Andrew Dawson, Contributing Writer |
Famous musician Eddie Van Halen died on Tuesday, Oct. 6. His son, Wolf Van Halen, tweeted, “He was the best father I could ever ask for. Every moment I shared with him on and off the stage was a gift.” Van Halen passed away at the age of 65 after a lifelong battle with lung cancer. After news of Van Halen’s death was announced, fans and loved ones took to social media to express their heartbreak. Gene Simmons, a member of the popular rock band Kiss, tweeted, “Eddie was not only a Guitar God, but a genuinely beautiful soul.” Valerie Bertinelli, Van Halen’s former wife of 24 years and mother to his child, tweeted, “Through all your challenging treatments for lung cancer, you kept your gorgeous spirit and that impish grin. I’m so grateful Wolfie and I were able to hold you in your last moments. I will see you in our next life, my love.”

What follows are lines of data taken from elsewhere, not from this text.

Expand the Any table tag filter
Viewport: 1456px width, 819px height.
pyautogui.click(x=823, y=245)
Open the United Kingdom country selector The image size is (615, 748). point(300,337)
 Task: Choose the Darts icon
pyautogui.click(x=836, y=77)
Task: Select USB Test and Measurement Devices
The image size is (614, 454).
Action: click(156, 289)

In 1972, Van Halen co-founded the widely popular rock band Van Halen. The band emerged from the sunset strip music scene in Los Angeles, creating iconic songs like “Jump,” “Eruption” and “Running with the Devil.” The songs and albums the band created helped fulfill Van Halen’s dream of becoming a famous musician. He was the anchor for the band during years of sold-out tours, platinum albums and even through a cascade of different lead singers. According to the Recording Industry Association of America, Van Halen is the nineteenth best-selling band of all time with more than 56 million albums sold in the United States. Van Halen is one of five bands to have two albums sell more than 10 million copies in the world.
Van Halen was known for his mastery of the two-handed tapping technique and for bringing the virtuosic rock guitar solo back into the music mainstream in the early 1980s. The two-handed tapping technique is a guitar style where a string is set into vibration as part of a single motion of being tapped on the fretboard. Eddie’s infamous guitar solos paved the way for many of their hit songs including “Panama,” “Hot for Teacher” and “Why Can‘t This Be Love.” During an interview with Billboard Magazine in 2015, fellow guitarist Joe Satriani stated, “Eddie put the smile back in rock guitar at a time when it was all getting a bit broody.” Satriani followed up by saying, “He also scared the hell out of millions of guitarists because he was so damn good.”
In 2017, Van Halen spoke to CNN after making a charitable donation to raise money for music school programs. When CNN’s John Vause asked the rockstar what type of role music had played in his life, Van Halen replied, “My whole life has been music. I couldn’t imagine anything else.” In the tribute for Rolling Stone’s 100 greatest guitarists, Van Halen ranked eighth on the all-time list. Speaking about number two ranked Eric Clapton, Van Halen wrote a note saying, “The only guitar player who influenced me, even though I do not sound like him.”
Van Halen served as an inspiration to young musicians and fans from all over the globe. He embodied the culture of the 1980s and was a constant source of entertainment for his viewers. Van Halen’s goal was to remind fans what rock and roll music was about. In an interview after the release of his song “When It’s Love,” Van Halen stated, “All we are trying to do is put excitement back into rock and roll. A lot of people seem like they forgot what rock and roll is about. We are very energetic. We get up there and blaze.”